WAILIN: These days, as people move further away from the places where they grew up, finding new clients is a challenge. Claudette’s hosted events at the suburban location to draw in people from the community, like a yearly holiday remembrance service that’s open to the public. But most of the funeral home’s marketing has moved online.

CHARMAINE: When you think back years ago, where you were in a neighborhood, where people could walk to your place and everybody would go to their neighborhood funeral home, that was your marketing. You joined the clubs, you joined the various organizations and you met your people there.

CLAUDETTE: It’s challenging now because first of all, people don’t go to church that much anymore. So you’re advertising in church bulletins—it’s going to the same people all the time, so you’re not really gaining new customers. The Elks, the Moose Clubs and everything, they’re all suffering. So we’ve had to kind of reinvent the way we meet people. Social marketing is really, you know, where it is, so making sure that you’re present on all of them: Twitter, Facebook, Pinterest, Google.

CHARMAINE: That was hard for me when my daughter told me, “That’s what we’re gonna do.” I says, “Nobody’s gonna Google us and come to us through a Google, you know.” But believe it or not, some do. I can count like on two hands already how many funeral arrangements we’ve made via the computer and I have not met the family yet.

WAILIN: David Nixon, the funeral home consultant, said the industry is expecting a huge increase in the number of deaths between now and 2050 as the Baby Boomer generation passes away. Given current trends, most of them will probably be cremated, which only generates about half the revenue of a burial. But there’s still going to be a big need for funeral services in the coming decades, which means businesses like Zarzycki Manor Chapels have to be prepared — whether it means encouraging people to pre-plan their funerals, or just being visible so customers can find them.

CLAUDETTE: We don’t go out there and market people and we don’t force people to do it and everything. People got to do it on their own time. It takes a lot of courage for somebody to call me on the telephone or to walk in the door and they say, “I want to plan my funeral.” It takes a lot of courage for somebody to do that because it’s like the last, the last thing that you can do. But as I tell a lot of people, you prepare for to get married.
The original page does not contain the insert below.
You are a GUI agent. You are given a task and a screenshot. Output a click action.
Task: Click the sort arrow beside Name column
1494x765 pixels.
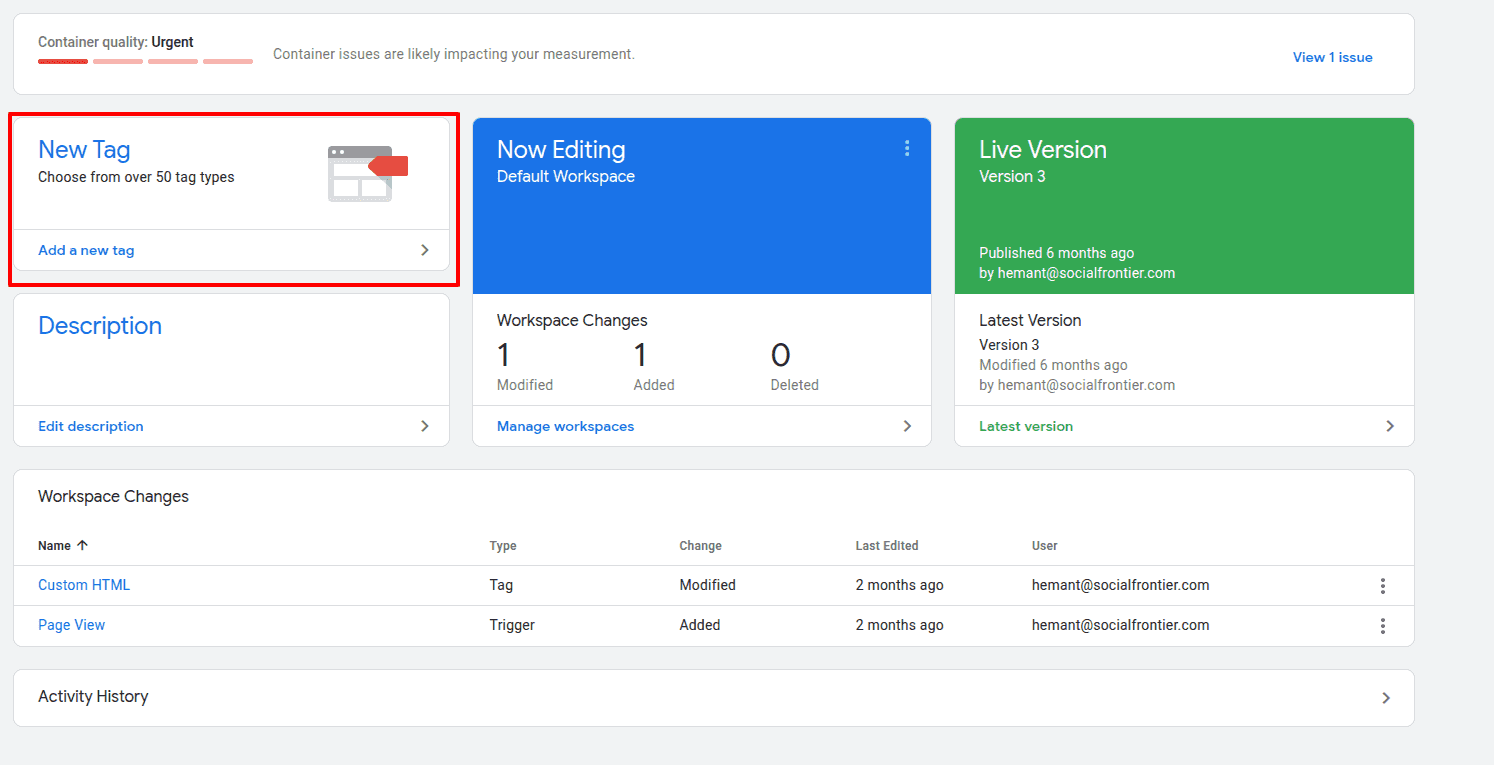[x=82, y=545]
You prepare to have a baby. You prepare for those children to go to college. And what’s the big one that you hear all the time on the news and on the radio and on the TV commercials? Is prepare for retirement. I can’t tell you how many people that I have serviced that have never made it to retirement. They have never collected their first Social Security check or they never saw their daughter walk down the aisle or their first grandchild, and it’s, it’s inevitable.
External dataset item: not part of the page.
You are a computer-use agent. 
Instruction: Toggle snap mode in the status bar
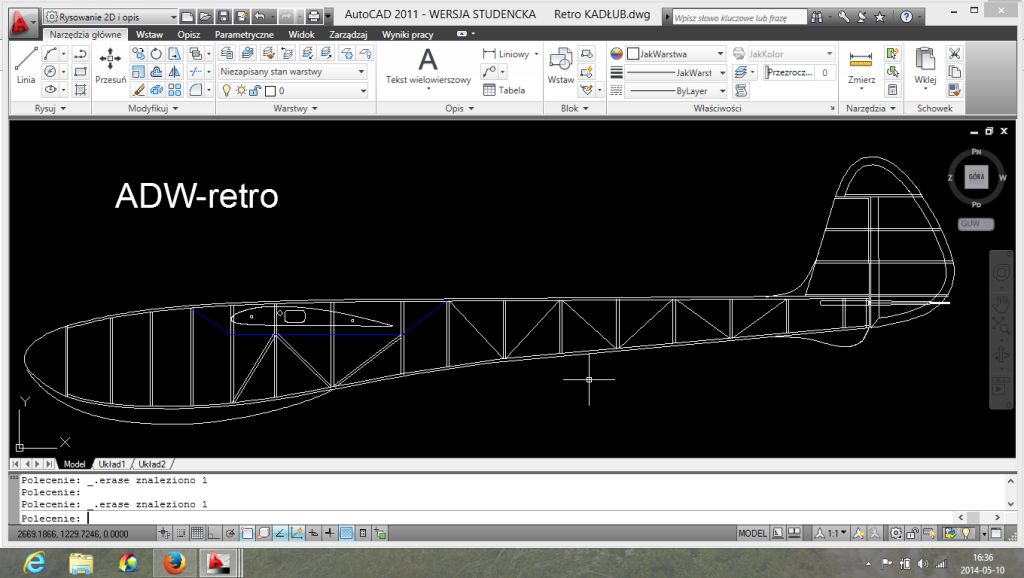pyautogui.click(x=181, y=534)
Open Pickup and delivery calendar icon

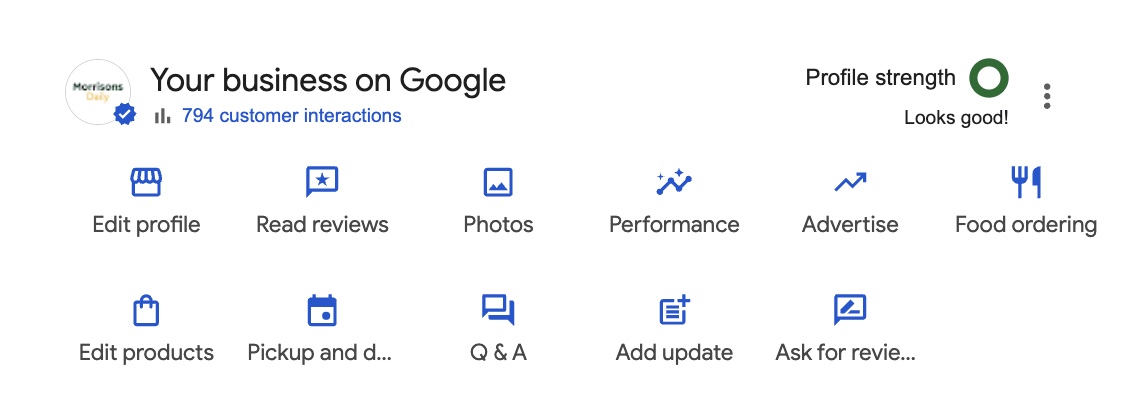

WAILIN: Four generations of Zarzyckis have answered the doorbell or phone in the middle of the night, comforted grieving clients and led roomfuls of mourners in the Hail Mary in Polish. Charmaine was a schoolteacher who spent a year in Japan before becoming a funeral director, and Claudette left a corporate marketing job where she visited brand new hotels around the US and the Caribbean. But neither of those professions had the same pull as funeral directing.
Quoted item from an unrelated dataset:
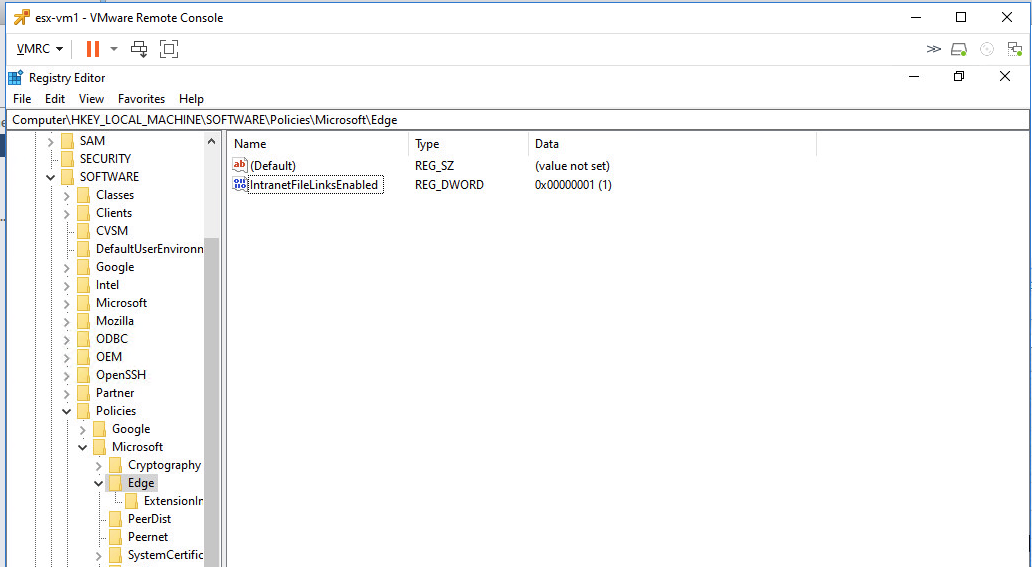Click the hard disk device icon

click(x=959, y=49)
CHARMAINE: I love this job. I love it and um I don’t think I would ever go back to teaching after all the years I spent here.

CLAUDETTE: I don’t look back. I love dealing with the people, meeting new people, I love helping people in a very sad situation and guiding them through it. It’s fun. It’s not something that probably anybody would like to say, that you think “Wow, being a funeral director is fun,” but it is. It’s a pleasure to be able to help somebody in such a very sad time in their life and be able to somehow get them through the next week or the next couple of weeks to help them to move on.

WAILIN: The Distance is produced by Shaun Hildner and me, Wailin Wong. Our illustrations are by Nate Otto. You can sign up for our newsletter and find old episodes at thedistance.com, and you can also follow us on Twitter at @distancemag, that’s @distancemag. And if you could take a second to rate and review us on iTunes, that would be amazing. The Distance is a production of Basecamp, the app for helping small business owners stay in control of projects and reduce email clutter. Try Basecamp free for 30 days at basecamp.com/thedistance.

Job Preservation

Illustration by Nate Otto

The modern practice of embalming started in the U.S. during the Civil War, and Brian Yeazel’s family got into the embalming fluid business a few decades later. Frigid Fluid, the company his great great uncle founded in 1892, is also the inventor of the automatic casket lowering device. Brian, who took over in 2013, has discovered that even a business based on life’s only certainty — death — isn’t nearly as steady and predictable as it may seem to outsiders.

This is the first of a short series we’re doing this month about the business of dying. Make sure you’re subscribed to The Distance via iTunes, Google Play Music or your favorite podcatcher so you get our new episodes as soon as they’re released! (Next week, we’ll have a mini episode about, among other things, the difference between embalming and taxidermy.)

Transcript

WAILIN WONG: If you took a casual glance at Brian Yeazel’s company website, you might think he was selling artisanal cold pressed juices. The website has a clean, modern layout, showing pictures of white-capped bottles filled with liquid in different shades of orange and pink.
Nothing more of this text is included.